▼
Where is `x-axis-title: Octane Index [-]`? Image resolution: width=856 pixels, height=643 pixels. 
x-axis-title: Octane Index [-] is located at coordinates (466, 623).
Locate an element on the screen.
▲
▼
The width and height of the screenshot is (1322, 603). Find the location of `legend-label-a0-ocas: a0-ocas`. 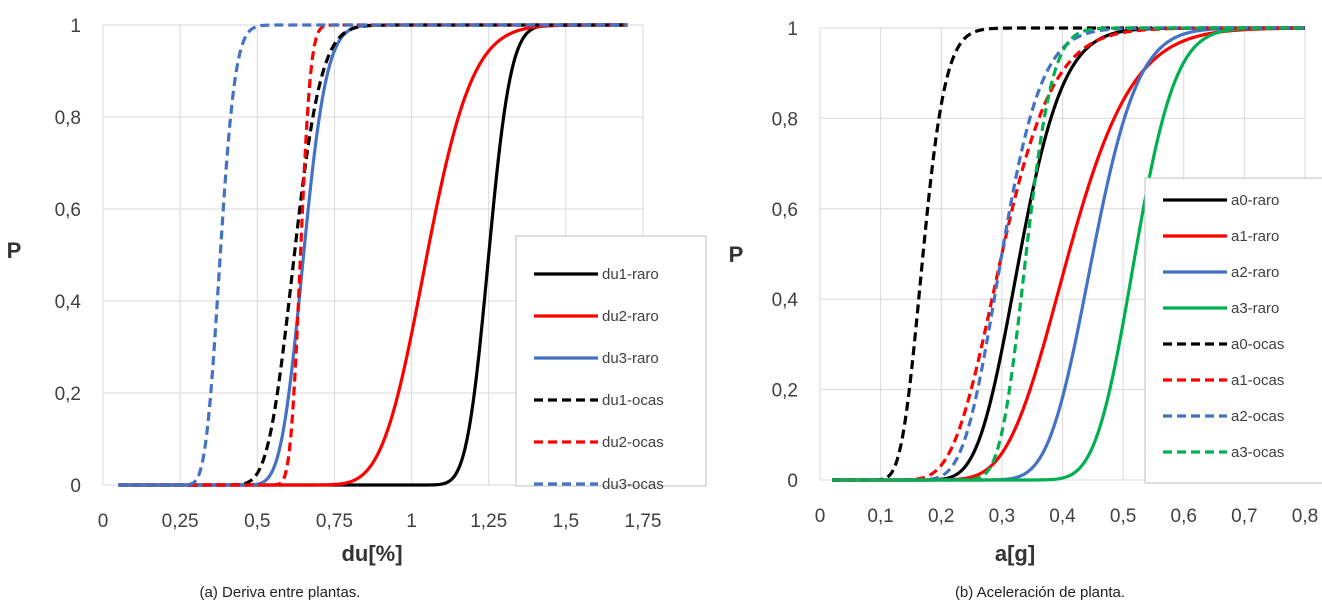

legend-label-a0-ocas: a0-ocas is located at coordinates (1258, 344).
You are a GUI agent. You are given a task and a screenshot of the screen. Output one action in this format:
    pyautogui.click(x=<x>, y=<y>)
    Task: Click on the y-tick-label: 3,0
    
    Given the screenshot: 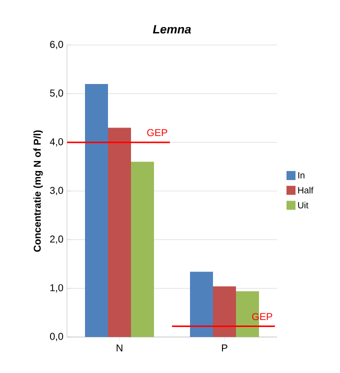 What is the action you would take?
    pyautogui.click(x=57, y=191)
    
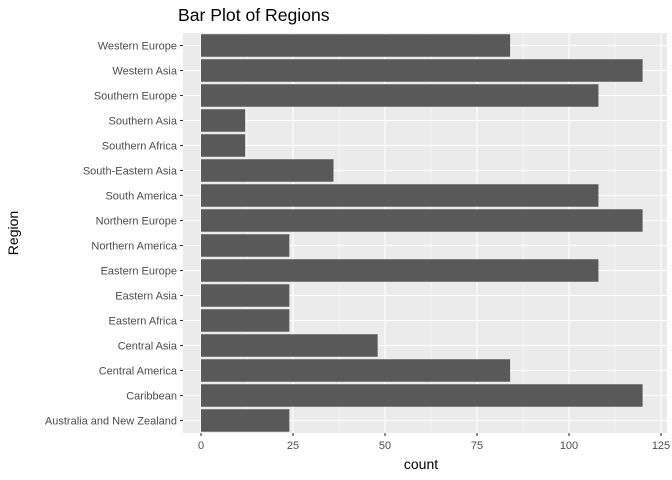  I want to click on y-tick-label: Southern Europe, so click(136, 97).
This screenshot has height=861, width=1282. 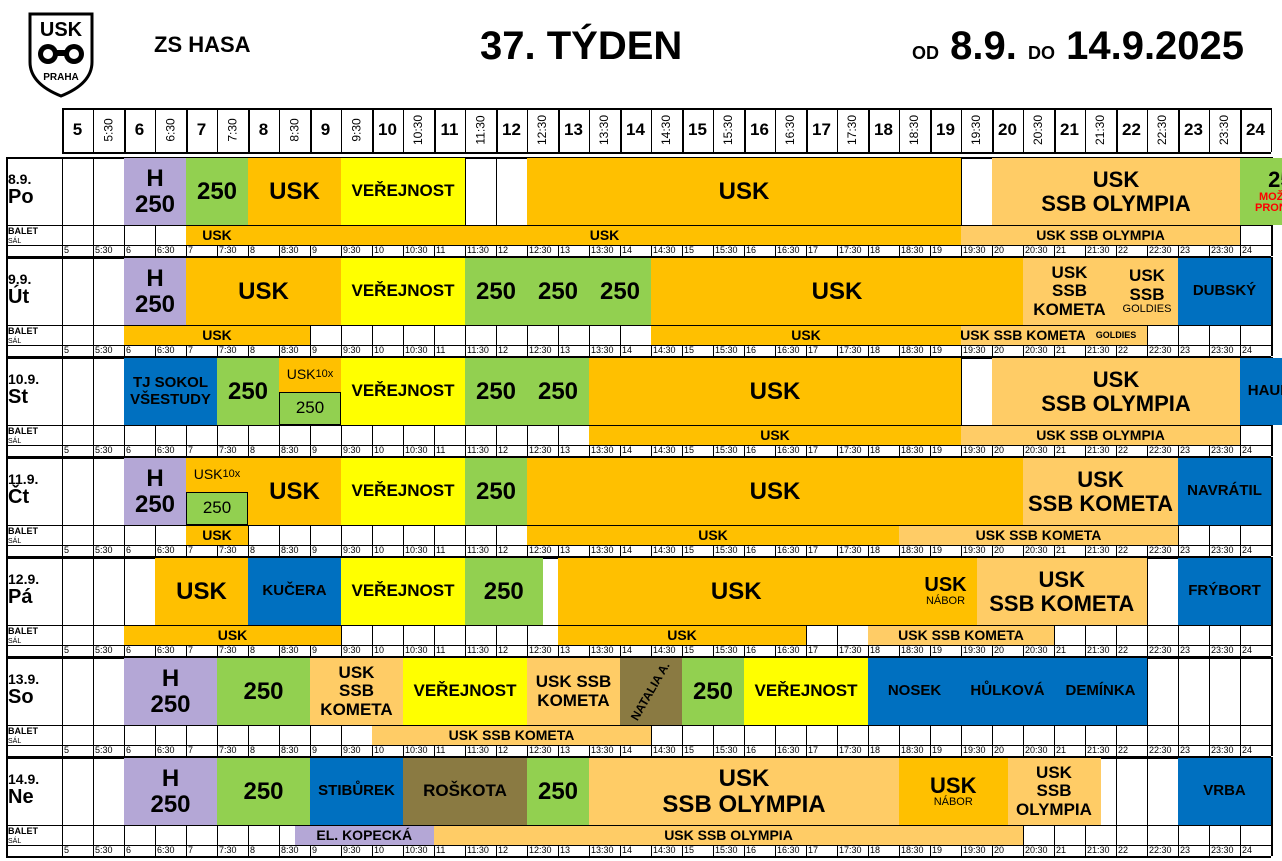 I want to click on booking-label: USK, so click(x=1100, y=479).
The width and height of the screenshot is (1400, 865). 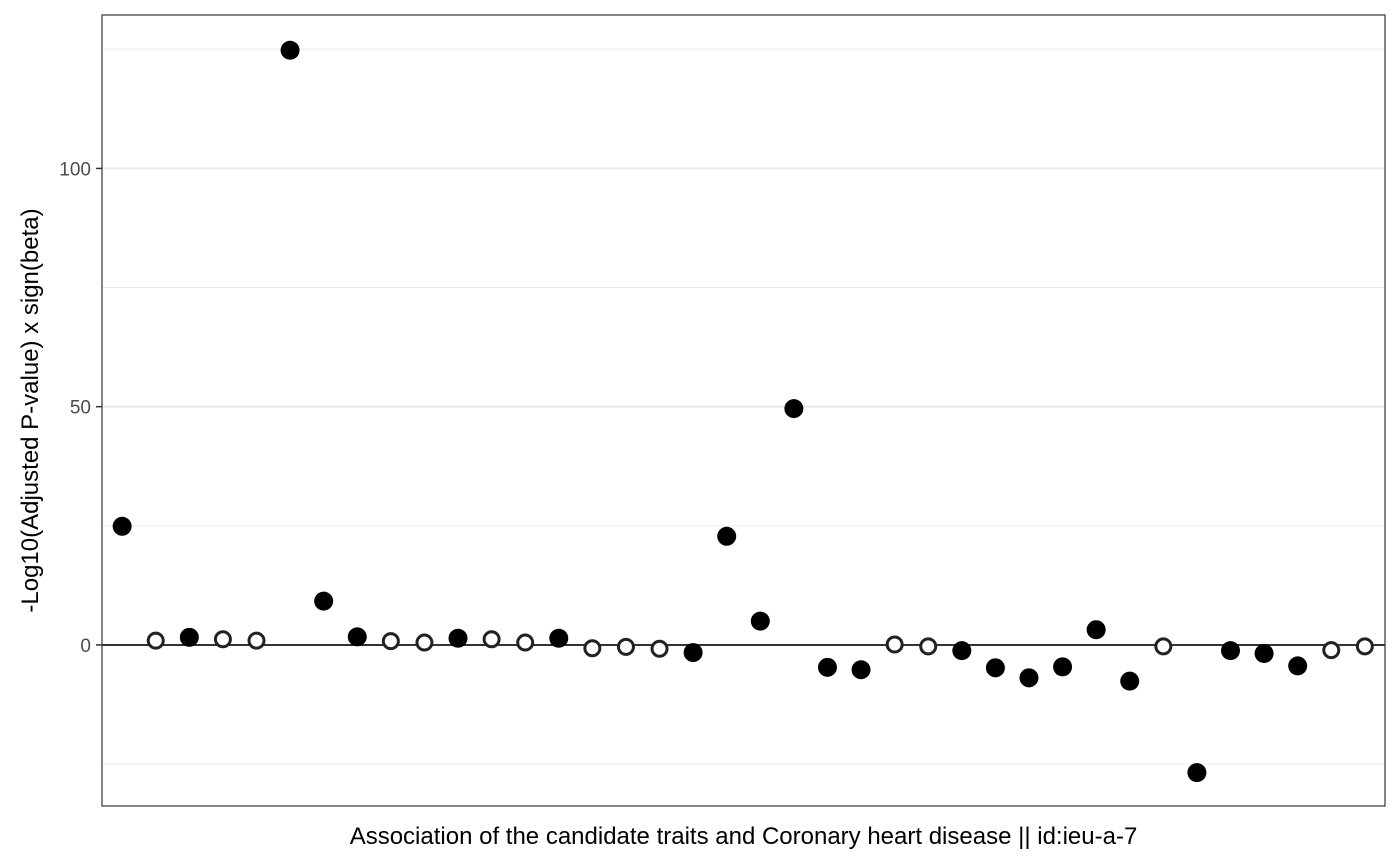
▲
*WHAT IS NEEDED:* Print the lines from the one containing "The width and height of the screenshot is (1322, 603)." through the one containing "legend-label-a0-ocas: a0-ocas is", leaving the pictures out.

*ANSWER BOX:*
The width and height of the screenshot is (1322, 603). Find the location of `legend-label-a0-ocas: a0-ocas`. 

legend-label-a0-ocas: a0-ocas is located at coordinates (1258, 344).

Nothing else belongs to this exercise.